Synchronous Replication

Leader waits for follower acknowledgment before confirming write.

┌────────┐    ┌────────┐    ┌──────────┐
│ Client │    │ Leader │    │ Follower │
└───┬────┘    └───┬────┘    └────┬─────┘
    │             │              │
    │──write(x)──►│              │
    │             │──replicate──►│
    │             │              │
    │             │◄────ack──────│
    │             │              │
    │◄───ok───────│              │
    │             │              │

Guarantees:

• Data exists on at least 2 nodes before ack
• Follower is always up-to-date

Trade-offs:

• Write latency includes replication time
• Follower failure blocks writes
• Usually only 1 sync follower (semi-sync)

Asynchronous Replication

Leader confirms immediately, replicates in background.
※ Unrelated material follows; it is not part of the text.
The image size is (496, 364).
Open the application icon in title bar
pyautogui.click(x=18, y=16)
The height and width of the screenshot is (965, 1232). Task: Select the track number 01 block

┌────────┐    ┌────────┐    ┌──────────┐
│ Client │    │ Leader │    │ Follower │
└───┬────┘    └───┬────┘    └────┬─────┘
    │             │              │
    │──write(x)──►│              │
    │◄───ok───────│              │
    │             │              │
    │             │──replicate──►│
    │             │              │
    │             │◄────ack──────│

Trade-offs:

• Fast writes (no waiting)
• Data loss possible if leader fails
• Followers may lag behind

Semi-Synchronous

One follower is synchronous, others asynchronous.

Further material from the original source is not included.